TEXTO PROPORCIONADO -
▬▬▬

Mejor haría Sopena si, en lugar de andar comparando dictaduras, se decidiera de una vez a denunciar todas aquellas dictaduras que hoy siguen aplastando a los pueblos, sin peros, porqués o sinembargos.

Hace unos días uno de los portavoces extraoficiales del Gobierno, Enric Sopena, denunciaba escandalizado la obsesión de la ultraderecha (para Sopena no existe derecha si no es ultra o neocon) en comparar las dictaduras de Castro y Pinochet, para apresurarse a aplicar su tradicional benevolencia para juzgar al régimen de Castro.

No hay nada más doloroso que entrar a comparar dictaduras, todas despreciables y crueles, pero no hay nada más humillante para las víctimas que la exoneración, ignorante o no, de sus verdugos. Empezaré dándole la razón, por una vez, a Enric Sopena: entre Castro y Pinochet no hay comparación. La dictadura de Pinochet duró 17 años, la de Castro va para los 48. Pinochet renunció voluntariamente al poder convocando un referéndum sobre su gobierno en 1988, Castro morirá en la cama tras nombrar un heredero que continúe la dictadura. Pinochet dejó a Chile en condiciones de convertirse en la Suiza de América, Castro arruinó una de las economías más solventes del continente americano. Pinochet asesinó a unos 3.000 prisioneros políticos, y más de 30.000 chilenos tuvieron que exiliarse. Castro tiene documentados más de 10.000 asesinatos entre fusilamientos (5.725), ejecuciones extrajudiciales (1.206) y fallecimientos en prisión por diversas causas (1.216) y ha empujado a al menos 75.000 a morir en el océano, y obligó a más de dos millones de cubanos al exilio. Por desgracia también en crueldad el tirano del Caribe supera cualquier dictadura latinoamericana de la segunda mitad del siglo XX.

▬▬▬

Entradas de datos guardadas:
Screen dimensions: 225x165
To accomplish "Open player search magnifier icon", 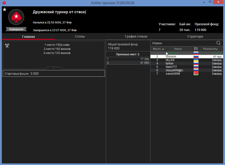I will 218,43.
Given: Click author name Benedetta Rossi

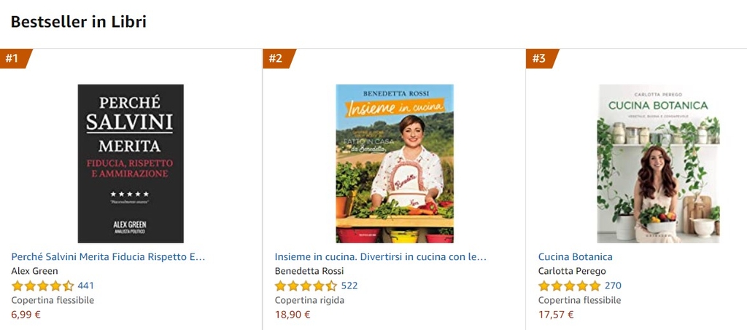Looking at the screenshot, I should [x=309, y=271].
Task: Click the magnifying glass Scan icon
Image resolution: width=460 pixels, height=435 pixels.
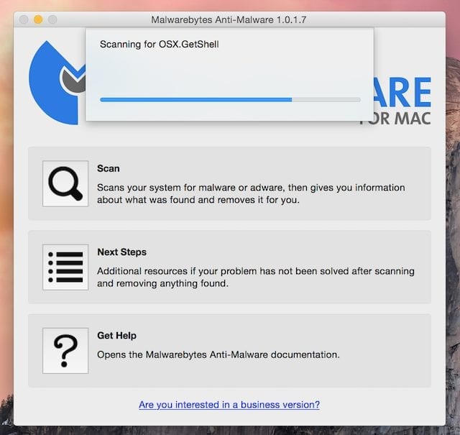Action: (65, 184)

▬▬▬

TAREA A RESOLVER - Traduce al inglés esta oración del texto proporcionado: "La dictadura de Pinochet duró 17 años, la de Castro va para los 48."

SOLUCIÓN DE TAREA - Pinochet's dictatorship lasted 17 years; Castro's is approaching 48.